Task item ::
Look through the entries for the string "agent" and copy every line where it shows up.

Available data ::

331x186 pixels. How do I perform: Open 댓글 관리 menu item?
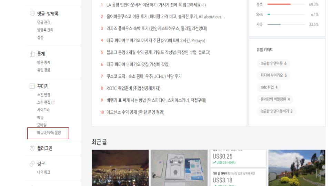(x=44, y=22)
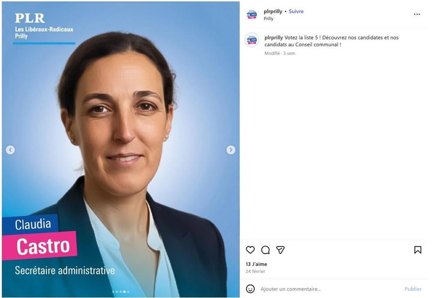Select the carousel pagination dots

coord(120,292)

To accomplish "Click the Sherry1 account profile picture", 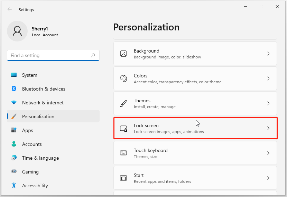I will pyautogui.click(x=17, y=31).
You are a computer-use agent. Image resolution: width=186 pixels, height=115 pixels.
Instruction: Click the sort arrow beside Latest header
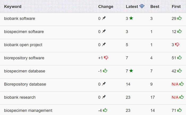point(142,6)
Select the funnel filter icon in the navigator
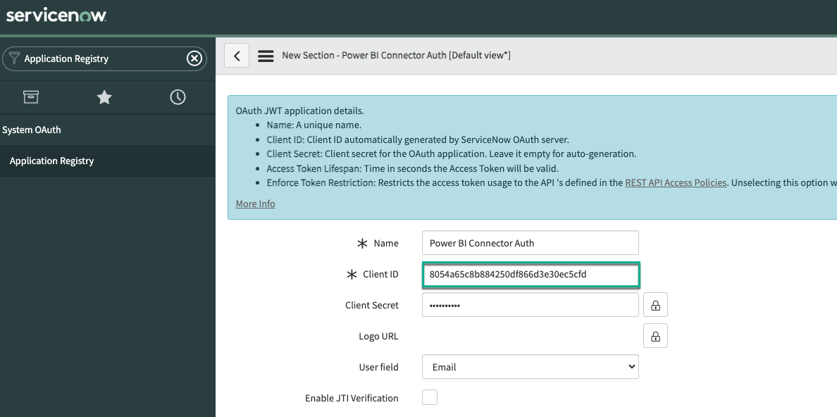The width and height of the screenshot is (837, 417). point(15,58)
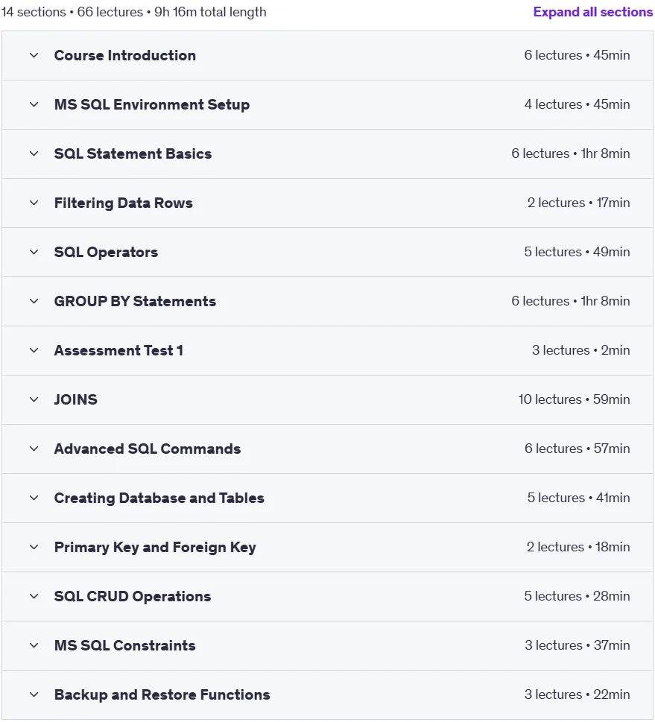This screenshot has width=655, height=722.
Task: Expand the Course Introduction chevron
Action: (34, 55)
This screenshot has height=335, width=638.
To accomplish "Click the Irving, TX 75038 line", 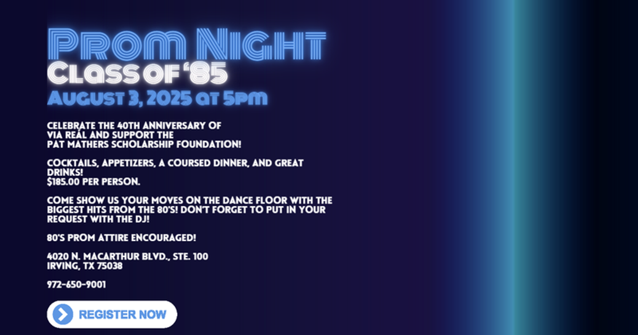I will click(85, 266).
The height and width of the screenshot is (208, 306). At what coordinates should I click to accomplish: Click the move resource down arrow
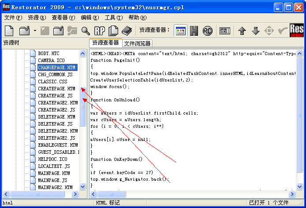point(256,31)
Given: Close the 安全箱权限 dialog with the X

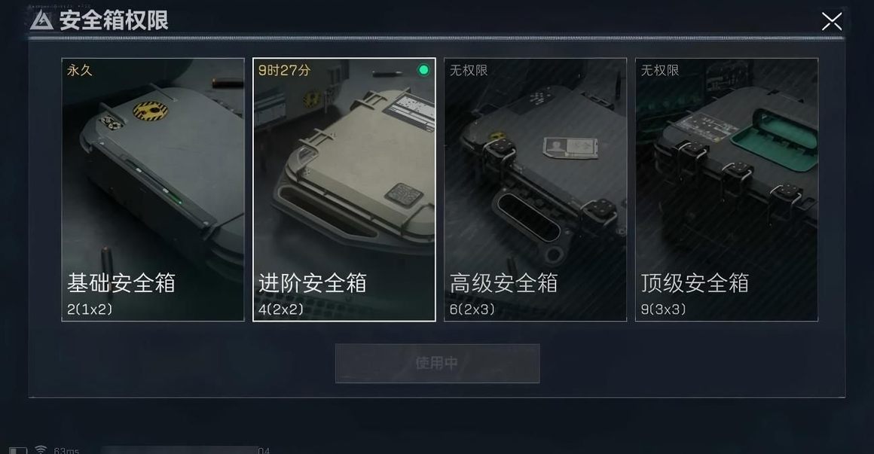Looking at the screenshot, I should click(831, 22).
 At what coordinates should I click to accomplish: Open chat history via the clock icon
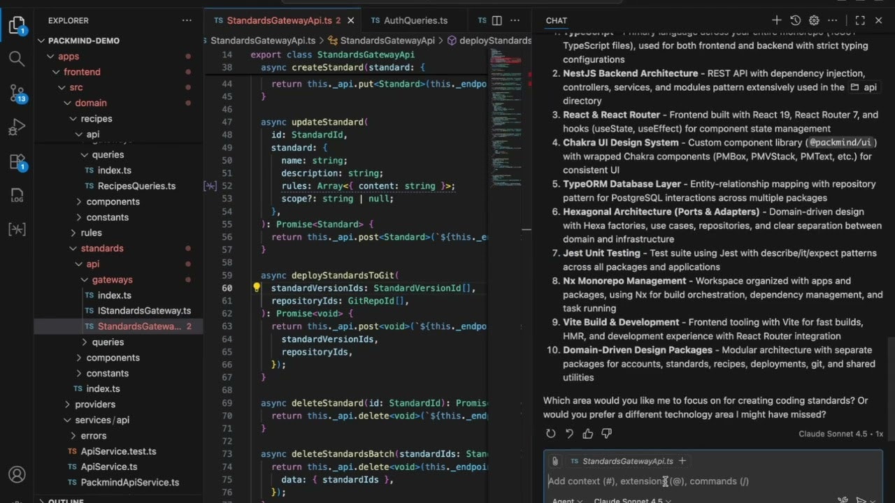pos(797,20)
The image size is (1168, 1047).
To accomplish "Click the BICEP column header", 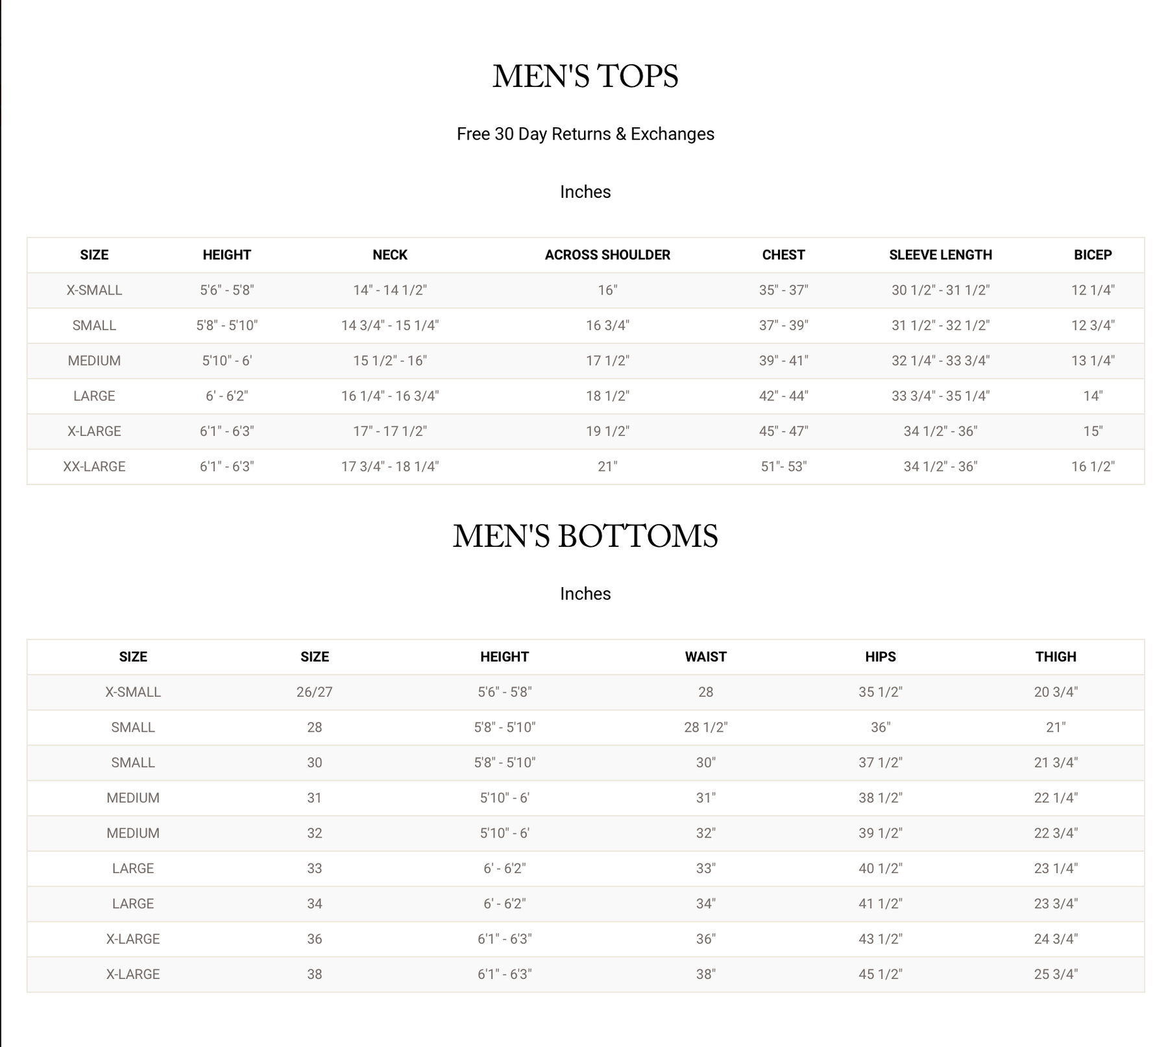I will point(1093,255).
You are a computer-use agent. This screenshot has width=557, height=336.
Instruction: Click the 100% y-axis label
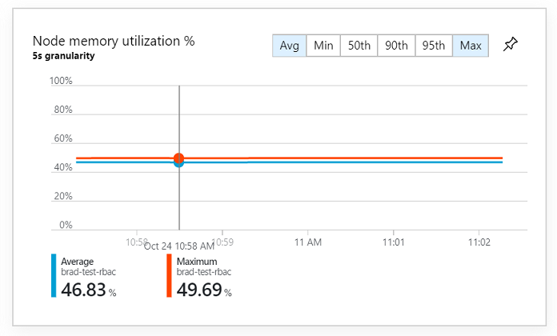pyautogui.click(x=61, y=82)
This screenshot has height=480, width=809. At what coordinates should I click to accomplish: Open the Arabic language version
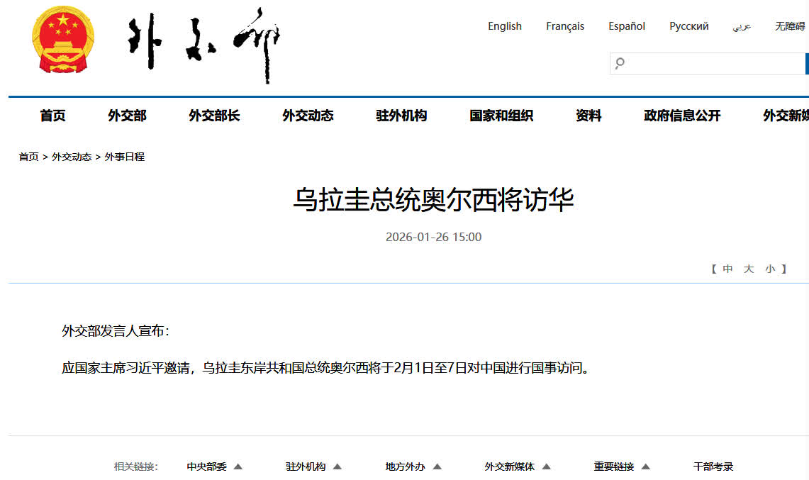[x=742, y=26]
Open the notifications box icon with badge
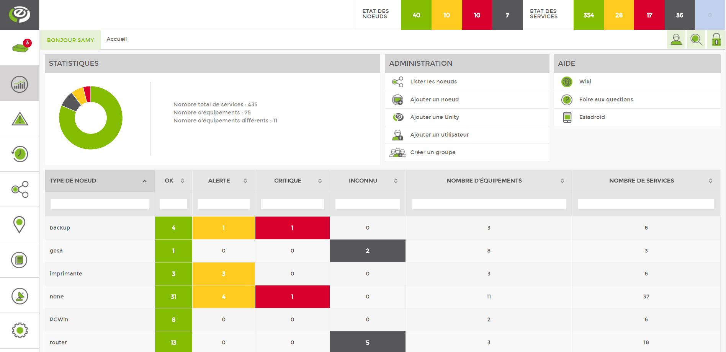The height and width of the screenshot is (352, 726). [x=20, y=48]
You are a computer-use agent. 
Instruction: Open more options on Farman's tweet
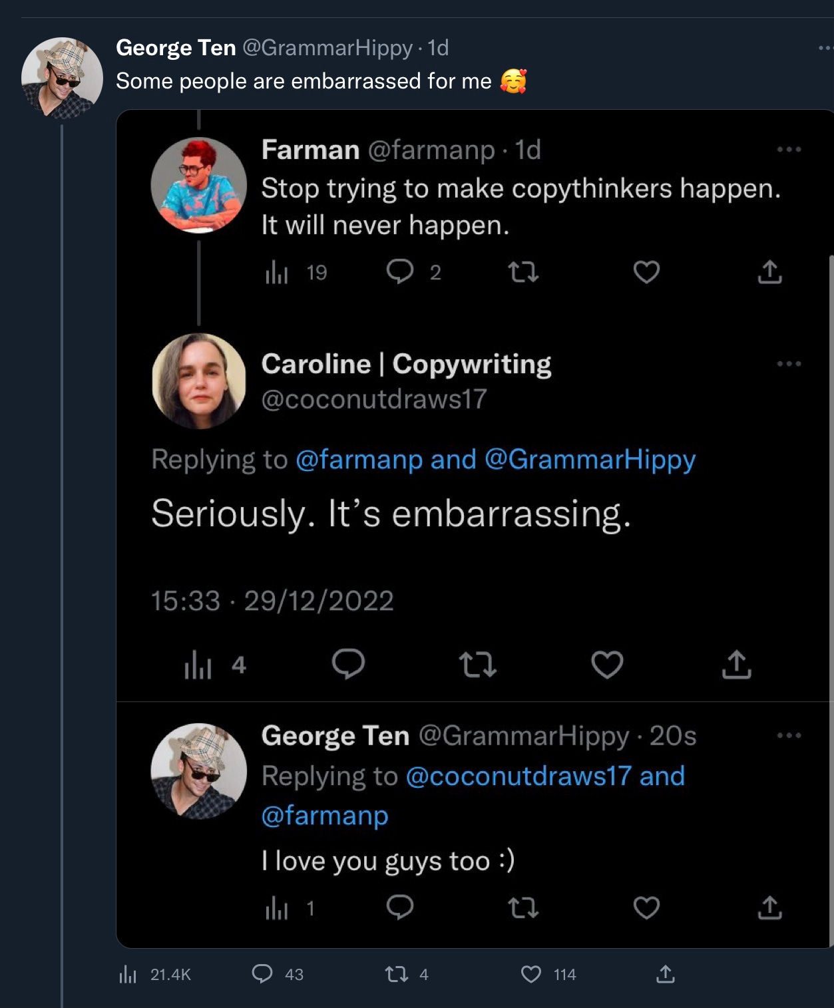(x=789, y=150)
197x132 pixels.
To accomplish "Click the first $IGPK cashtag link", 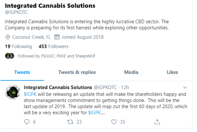I will coord(31,94).
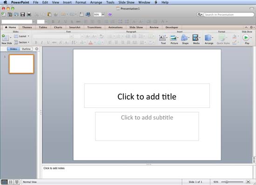This screenshot has width=256, height=185.
Task: Click the New Slide icon
Action: (5, 38)
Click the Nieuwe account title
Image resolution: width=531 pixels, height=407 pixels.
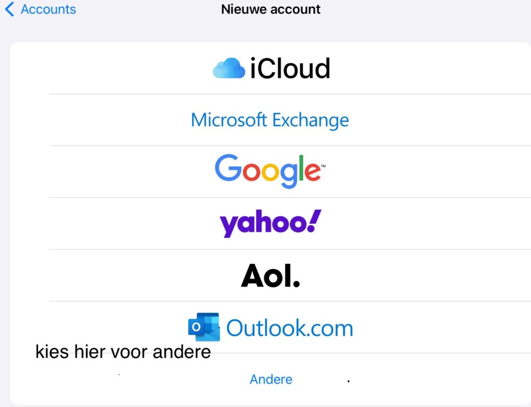click(271, 9)
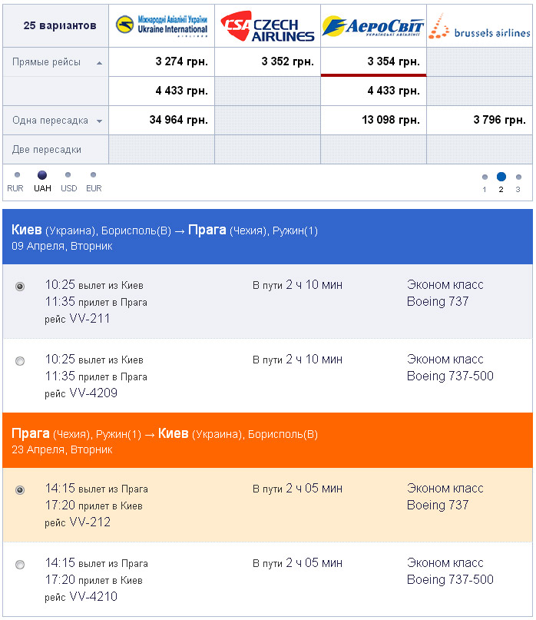Click the 3 274 грн. direct flight price
This screenshot has height=620, width=536.
(181, 61)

Solution for this problem ::
You are a computer-use agent. Image resolution: width=186 pixels, height=115 pixels.
You are a computer-use agent. This screenshot has width=557, height=336.
You are a computer-use agent. 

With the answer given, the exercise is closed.